Fit to survive
- Published: February 21, 2003
by Mary Scianna
Shop Metalworking Technology asks readers what they foresee for manufacturing in Canada.
The manufacturing industry has faced an uphill battle since it came tumbling down in 2008. For most, it has been a slow climb back up among the economic ebb and flow of the past several years.
In our first benchmarking survey, Shop Metalworking Technology reached out to you, our readers, to gauge your sentiments on manufacturing in Canada. We received 141 responses to our survey, with a margin of error of +/- 8.2 per cent, 19 times out of 20. Survey participants are involved in a range of industry sectors. Close to 60 per cent state they are involved in general industrial manufacturing, while more than 14 per cent work in the energy sector (identified as oil, gas, resources/mining, wind, solar). Close to 14 per cent represent the automotive sector, 9.3 per cent work in aerospace and 3.5 per cent are involved in transportation (bus, truck, railroad).
Given the hardships many manufacturers have faced in the past four years, you would think the overriding sentiment would be pessimism. Yet most survey participants are optimistic about 2013 and many have seen business improve. Close to half, 49 per cent, say business has improved in 2012, and close to 70 per cent expect business to grow between 1 and 10 per cent in 2013, while 28 per cent forecast their business to grow 10 to 25 per cent.
Indeed, Dan Kelly, president and CEO of the Canadian Federation of Independent Business (CFIB), says that its “manufacturing member sector is one of
themore optimistic sectors.” Of the 109,000 members in CFIB, the largest member segment is manufacturing, representing 15 per cent of CFIB’s membership or 17,000.
“Manufacturers have had a rough couple of years with the recession hitting in 2008 and the rising value of the Canadian dollar taking its toll on our members, but we’ve seen a fairly nice rebound among small manufacturers,” says Kelly.
Recent data from Statistics Canada also points to a rebound. August 2012 data shows manufacturing sales increased 1.5 per cent to $49.5 billion, the highest sales level since March 2012. Manufacturers in 11 out of 21 industries reported higher sales, representing more than three quarters of total manufacturing in the country.
“Overall, the wheels are still on the economy and the good news is that more businesses are optimistic than pessimistic, based on our latest business barometer.
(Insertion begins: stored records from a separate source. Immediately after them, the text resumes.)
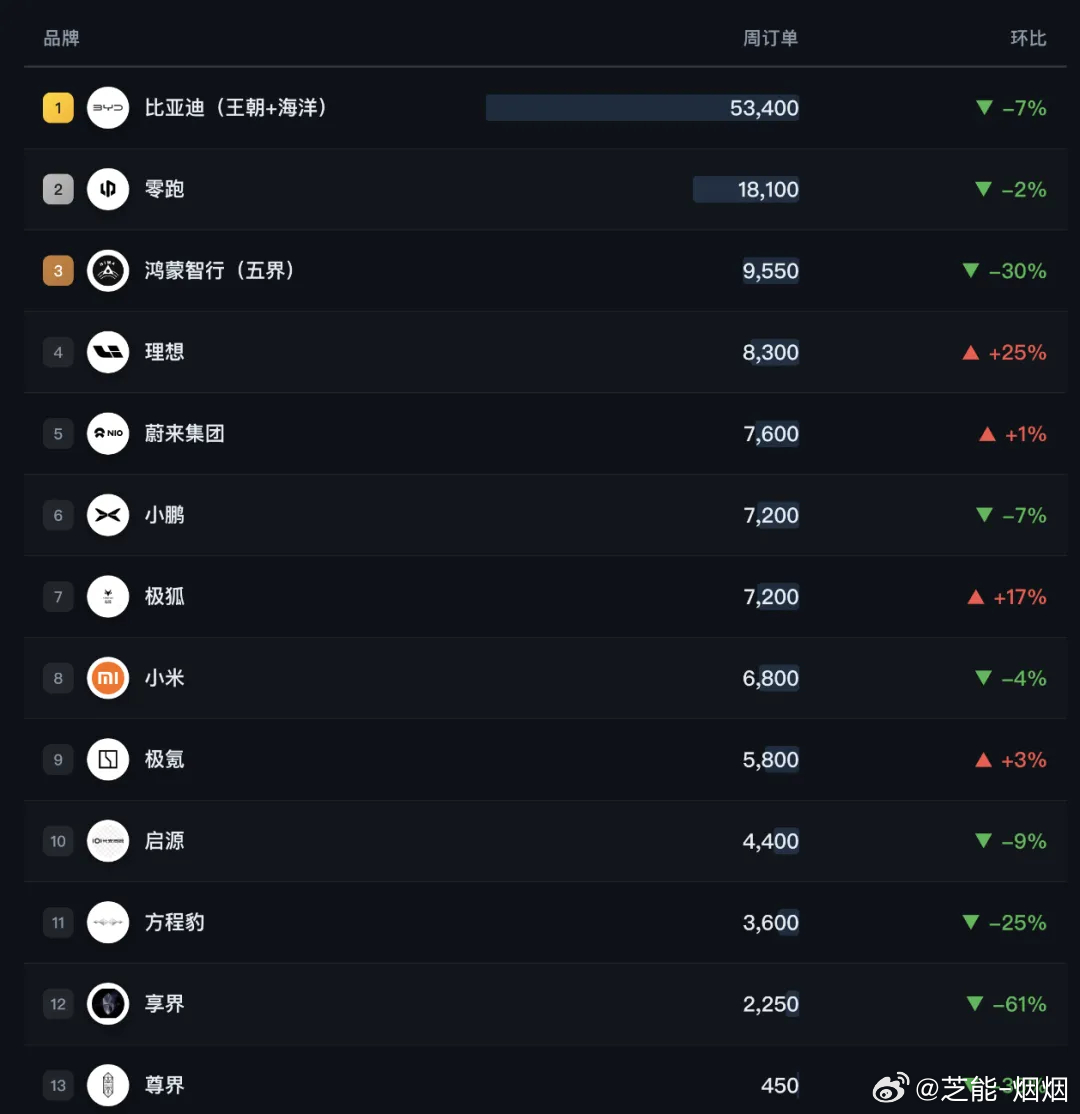The image size is (1080, 1114).
Task: Click the Leapmotor (零跑) logo icon
Action: (x=108, y=189)
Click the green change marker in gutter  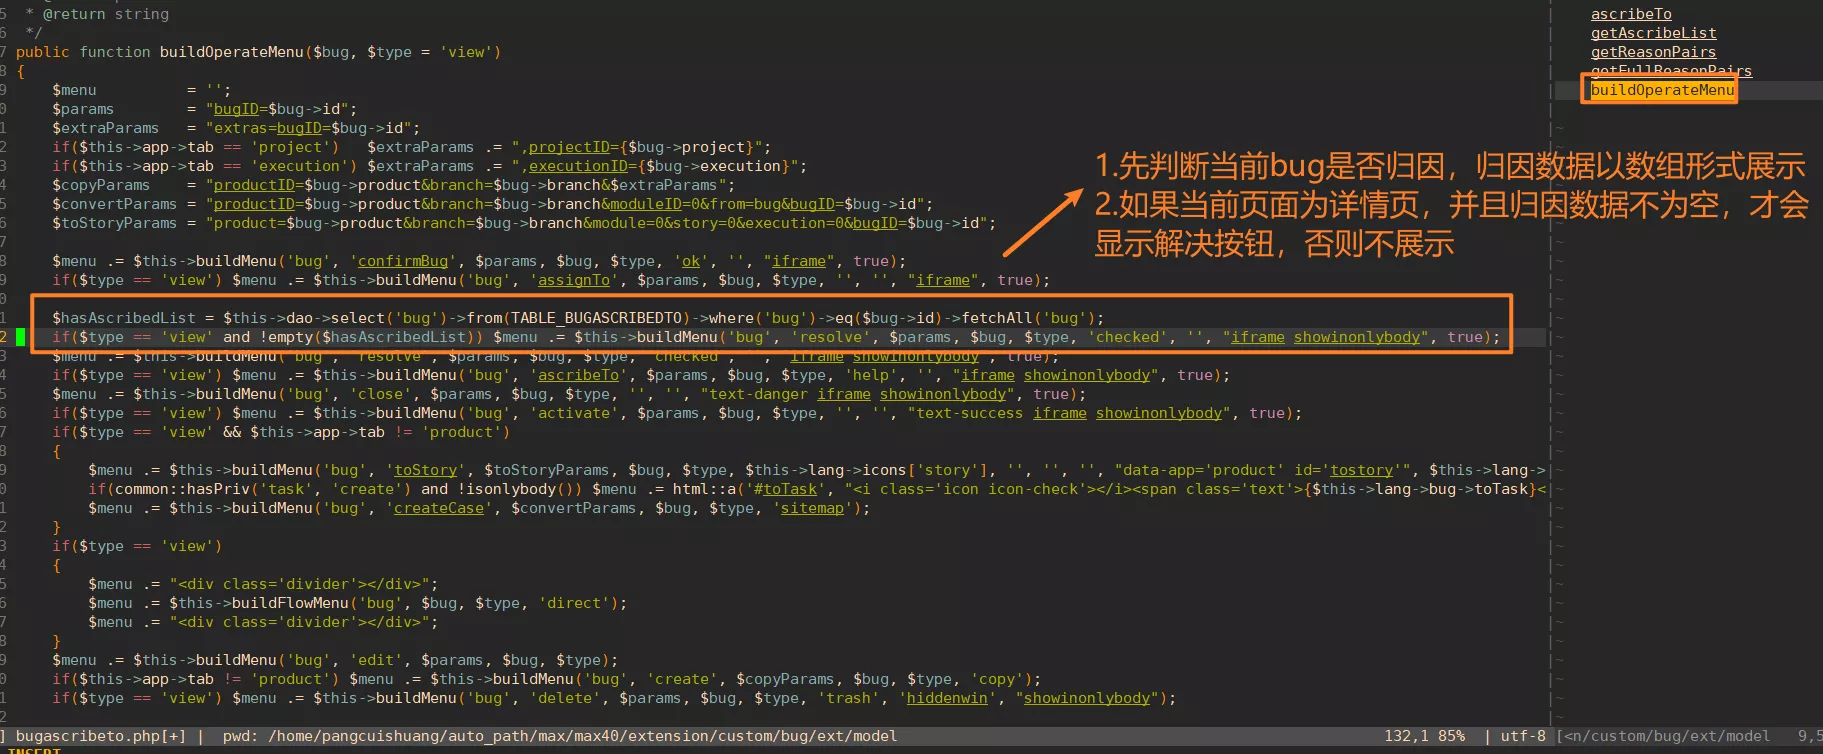coord(20,337)

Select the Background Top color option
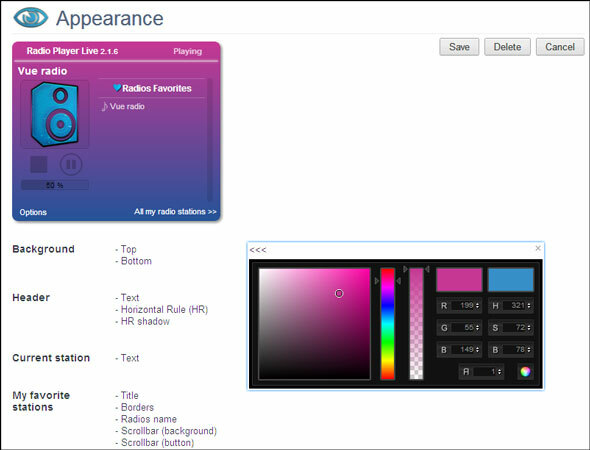tap(128, 249)
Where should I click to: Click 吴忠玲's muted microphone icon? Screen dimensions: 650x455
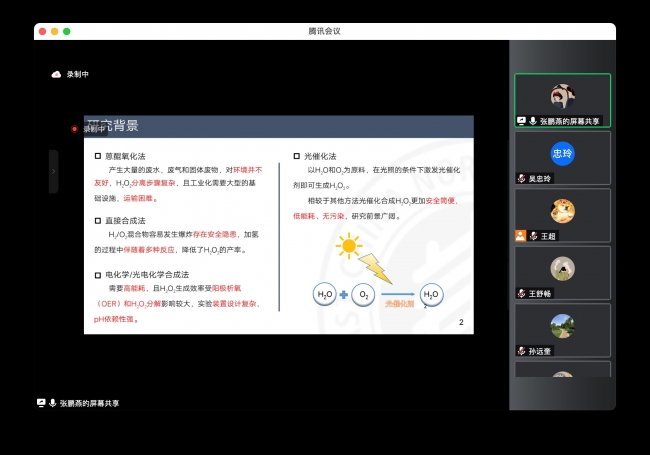click(x=521, y=178)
There is still uncertainty because of what we’re seeing internationally, but the domestic economy seems reasonably stable,” says Kelly.
The new normal: High Canadian dollar
For many years Canadian manufacturers could site our low Canadian dollar as a cost advantage of doing business in the country, but with our dollar hitting parity in recent years, that cost advantage has eroded and it has left many manufacturers struggling to find innovative ways to continue to compete on the Canadian manufacturing front. It’s not all bad news though, says CFIB’s Dan Kelly.
“The high Canadian dollar has hurt some of our members and helped others. When we do our surveys, about half prefer the high Canadian dollar and the other half prefers a lower one.”
Either way, Kelly predicts our dollar will remain around parity “for some time and businesses need to plan around this.”
While a significant percentage of survey participants, 40 per cent, say the high Canadian dollar has had a negative effect, and 18 per cent indicate it has had a positive effective, surprisingly, 46 per cent say it has had no effect.
The high Canadian dollar is an issue for some manufacturers, but many have not taken steps to deal with it: 71 per cent say they have not done anything specific, while 20 per cent note they have addressed the issue.
Survey participants concur with CFIB’s Dan Kelly that the high Canadian dollar is here to stay for some time: 85 per cent do not think our Canadian dollar will go down below $0.80, while 15 per cent think it will.
Managing and growing in a tough market
Manufacturers who want to survive and grow in Canada’s manufacturing sector understand what they need to do to grow their operations. Most recognize they must invest in technologies and skilled staff to compete with offshore imports. And survey participants’ responses illustrate that manufacturers aren’t sitting back but taking initiatives to improve their operations.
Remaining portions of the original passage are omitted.